Q3: Does the attack experiment align with the threat model?
R3: The attack experiment aligns with the threat model outlined in §2.4. Specifically, the attack experiment explicitly targets scenarios in which untrusted servers attempt to infer private attributes, which aligns with the focus of the threat model. Built on this premise, the attack provides a rigorous assessment of the model's defensive capability in adversarial settings.

Q4: Lack of ablation study on NFR and HOA layers
R4: For the NFR layer, as stated in Tables 1 and 3 of the original manuscript, the ablation study (e.g., testing NFR alone) evaluates its effectiveness in noise calibration. For the HOA layer, Fig. 2 of the link ※ presents an additional experiment demonstrating its superiority in private graph learning compared to residual connections (RC). RC primarily addresses vanishing gradients but remains ineffective in suppressing LDP noise. In contrast, HOA mitigates oversmoothing by preserving Dirichlet energy, thereby effectively calibrating noise.

Q5: Lack of privacy-utility trade-off curves
R5: Fig. 1 in the link ※ presents privacy-utility trade-off curves (e.g., accuracy vs. ϵ), illustrating that UPFNet consistently outperforms other baselines across a range of privacy levels. The results highlight a clear utility advantage while maintaining strict privacy guarantees, demonstrating that UPFNet effectively navigates the trade-off between privacy and performance. Furthermore, the observed trend aligns with the principles of Pareto optimality, reinforcing that UPFNet effectively balances privacy preservation and model performance in private graph learning.

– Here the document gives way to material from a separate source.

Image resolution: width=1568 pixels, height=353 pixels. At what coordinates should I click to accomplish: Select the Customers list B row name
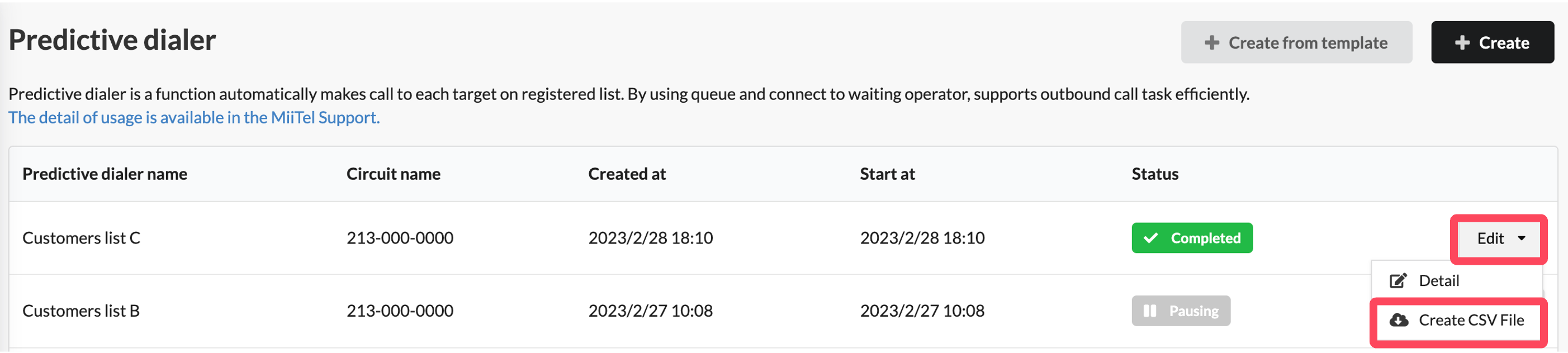[x=81, y=311]
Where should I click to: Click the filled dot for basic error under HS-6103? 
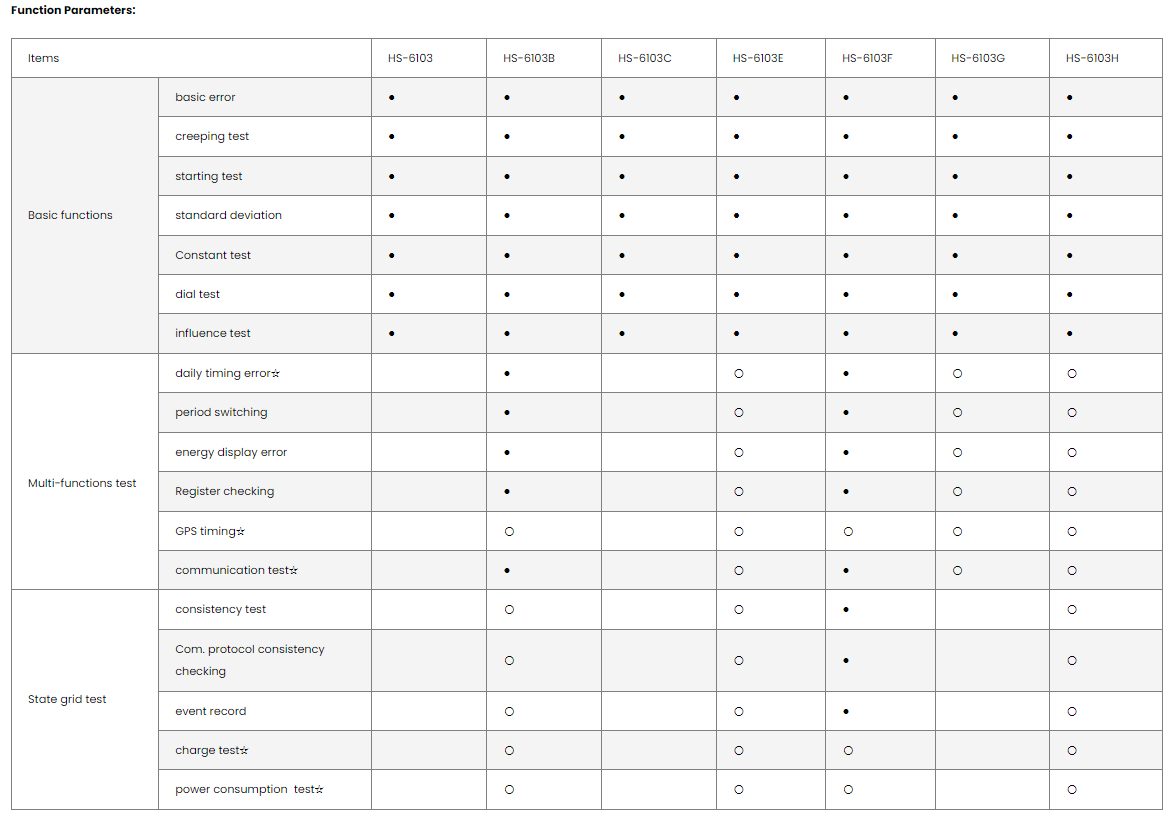tap(392, 97)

Q6: Ambiguous abbreviation & unclear phrase
R6: Thank you for pointing out the ambiguous abbreviation "LPGNN". It is first introduced in §4.1 with proper citation and further defined in the Related Work (§5) and App. G for clarity. The unclear phrases in Fig. 1 have been revised; see Fig. 6 in the link ※ for the updated version.

Q7: NFR vs. other regularization approaches
R7: As stated in Thm. 2, a key aspect of noise calibration in LDP-GNN lies in reducing the effective feature dimensions. NFR employs L1 regularization, which directly facilitates feature selection and enhances fine-grained noise calibration. In contrast, Dropout and Group Lasso fail to achieve precise feature selection tailored for noise calibration. Dropout introduces randomness by stochastically deactivating neurons, leading to instability in feature selection, while Group Lasso enforces sparsity at a predefined group level, requiring carefully designed group definitions that may not align with optimal noise calibration. These limitations reduce their effectiveness in mitigating noise impact. Empirical results (Table 4 in the link ※) further validate that NFR outperforms Dropout and Group Lasso in preserving learning utility.

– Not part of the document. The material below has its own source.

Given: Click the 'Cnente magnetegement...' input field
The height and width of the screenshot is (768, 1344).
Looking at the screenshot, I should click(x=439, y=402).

Q8: HOA vs. nonlinear aggregation
R8: HOA layer is applied prior to the GNN, ensuring compatibility with GNN's nonlinear activations (ReLU, attention). The HOA layer adopts linear aggregation because nonlinear aggregation may distort noise distribution, introducing bias and amplifying estimation errors under LDP constraints. In contrast, its linear aggregation preserves LDP unbiasedness (Thm. 1), effectively mitigating estimation errors and maximizing denoising effectiveness.

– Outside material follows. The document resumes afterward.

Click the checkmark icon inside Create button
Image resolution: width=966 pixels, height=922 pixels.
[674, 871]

Q9: Scalability on heterophilic graphs
R9: When applied to heterophilic graphs (e.g., Flickr and Reddit), UPGNet continues to demonstrate superior utility compared to other baselines, as shown in Fig. 4 of the link ※. The HOA layer, by preserving Dirichlet energy and enabling personalized aggregation, effectively calibrates noise in heterophilic graphs, as evidenced by the experiments in Fig. 5 of the link ※.

最终决定

This paper devised a novel utility-enhanced framework for locally differentially private graph learning. All reviewers saw its strengths and reached a clear consensus that this submission could be accepted in ICML-2025. The reviewers also raised several minor issues that should be considered in the final revision.